“Io faccio il mio”: è un ritornello sentito e ri-sentito in uffici, sala riunioni, open space. Insomma, spesso nel lavoro si pensa che vada bene adempiere ai propri stretti compiti; limitarsi, ecco, rispettando il ruolo dell’altro. Ma così non è.
Fare il proprio è auspicabile, ma non è che il primo passo o, meglio, la base del proprio sviluppo professionale. Limitarsi solo a rispondere al compito affidato può risultare miope.
Il lavoro è un domino, dove ogni mossa ne richiama un’altra, i legami sono stretti e la logica del piccolo orticello non porta a una crescita autentica.Non è vero sviluppo personale, infatti, quello che tende a escludere i rapporti interpersonali, gli scambi con i colleghi, i brainstorming, il lavoro di squadra, un rischio, la conoscenza del contesto, lo studio del mercato, dei competitor.

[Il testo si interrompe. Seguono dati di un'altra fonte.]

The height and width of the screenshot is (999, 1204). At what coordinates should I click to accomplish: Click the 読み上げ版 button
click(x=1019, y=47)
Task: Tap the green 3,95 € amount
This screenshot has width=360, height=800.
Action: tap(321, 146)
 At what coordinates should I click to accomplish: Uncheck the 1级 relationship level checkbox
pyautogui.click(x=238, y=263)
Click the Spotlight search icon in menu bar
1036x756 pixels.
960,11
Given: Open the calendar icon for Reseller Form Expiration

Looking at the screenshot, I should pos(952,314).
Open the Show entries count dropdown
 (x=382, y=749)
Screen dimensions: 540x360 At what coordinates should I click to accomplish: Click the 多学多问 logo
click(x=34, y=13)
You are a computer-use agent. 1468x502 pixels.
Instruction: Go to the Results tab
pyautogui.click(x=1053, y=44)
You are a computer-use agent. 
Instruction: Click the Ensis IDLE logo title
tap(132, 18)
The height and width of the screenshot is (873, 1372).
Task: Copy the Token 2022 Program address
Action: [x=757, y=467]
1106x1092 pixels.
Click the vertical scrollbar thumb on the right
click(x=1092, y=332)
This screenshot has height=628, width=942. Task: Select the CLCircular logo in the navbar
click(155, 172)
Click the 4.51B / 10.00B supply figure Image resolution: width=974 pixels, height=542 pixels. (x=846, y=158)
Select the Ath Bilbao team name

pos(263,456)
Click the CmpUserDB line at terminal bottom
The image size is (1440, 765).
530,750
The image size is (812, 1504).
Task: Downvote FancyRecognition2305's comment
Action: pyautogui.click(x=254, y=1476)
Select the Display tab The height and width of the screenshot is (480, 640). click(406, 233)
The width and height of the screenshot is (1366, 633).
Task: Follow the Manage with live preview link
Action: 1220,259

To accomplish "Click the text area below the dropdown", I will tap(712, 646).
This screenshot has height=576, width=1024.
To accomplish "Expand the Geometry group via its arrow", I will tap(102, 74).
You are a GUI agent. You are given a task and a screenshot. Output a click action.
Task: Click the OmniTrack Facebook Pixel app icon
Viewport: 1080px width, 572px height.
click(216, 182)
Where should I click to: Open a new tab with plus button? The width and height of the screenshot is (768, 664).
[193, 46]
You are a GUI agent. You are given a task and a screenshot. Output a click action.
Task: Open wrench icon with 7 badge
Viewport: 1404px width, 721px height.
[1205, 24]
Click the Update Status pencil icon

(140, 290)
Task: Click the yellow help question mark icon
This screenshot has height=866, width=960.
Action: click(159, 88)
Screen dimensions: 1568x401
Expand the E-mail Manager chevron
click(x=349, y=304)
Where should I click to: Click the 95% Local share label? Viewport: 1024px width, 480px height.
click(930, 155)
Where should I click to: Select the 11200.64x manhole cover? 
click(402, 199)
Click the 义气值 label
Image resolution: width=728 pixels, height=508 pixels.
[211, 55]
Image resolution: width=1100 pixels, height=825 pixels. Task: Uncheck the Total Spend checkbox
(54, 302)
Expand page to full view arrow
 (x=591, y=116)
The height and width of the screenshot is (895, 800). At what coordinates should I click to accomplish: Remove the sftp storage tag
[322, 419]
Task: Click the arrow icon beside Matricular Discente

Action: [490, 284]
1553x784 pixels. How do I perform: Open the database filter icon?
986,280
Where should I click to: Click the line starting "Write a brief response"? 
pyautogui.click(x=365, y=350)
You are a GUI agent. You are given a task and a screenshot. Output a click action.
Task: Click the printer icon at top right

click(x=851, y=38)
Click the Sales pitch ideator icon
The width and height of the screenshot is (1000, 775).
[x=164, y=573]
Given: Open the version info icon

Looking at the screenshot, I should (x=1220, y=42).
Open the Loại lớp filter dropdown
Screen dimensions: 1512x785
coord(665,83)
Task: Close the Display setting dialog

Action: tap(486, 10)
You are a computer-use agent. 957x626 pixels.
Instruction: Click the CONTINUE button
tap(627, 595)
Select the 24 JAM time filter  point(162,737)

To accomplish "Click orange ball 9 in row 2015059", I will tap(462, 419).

E tutto questo è potenziato se avviene all’unisono, insieme.
Quante volte abbiamo considerato una perdita di tempo il confronto, la richiesta disattesa di un consiglio, lanciare un SOS nella disillusione che non ci sarebbe mai stata alcuna reazione dall’altra parte.Vedersi derubare di nuove idee, lavorare di più, perdere una propria soddisfazione sono rischi, ma la ricchezza che emerge dal lavorare in squadra supera di gran lunga ogni possibile scalino, ogni crisi.
Il mestiere, infatti, non è da valutare come una technicality da mettere in atto in senso verticale, perché la skill porterà effetto se attuata in un contesto compreso in tutte le sue variabili.
E se si è sinceri, umili, realisti appare subito evidente come la totalità sia molto difficile da comprendere per la sua complessità e che, forse, una squadra possa vedere meglio di un singolo. Occupiamoci del mondo intero e, solo allora, porteremo il nostro contributo.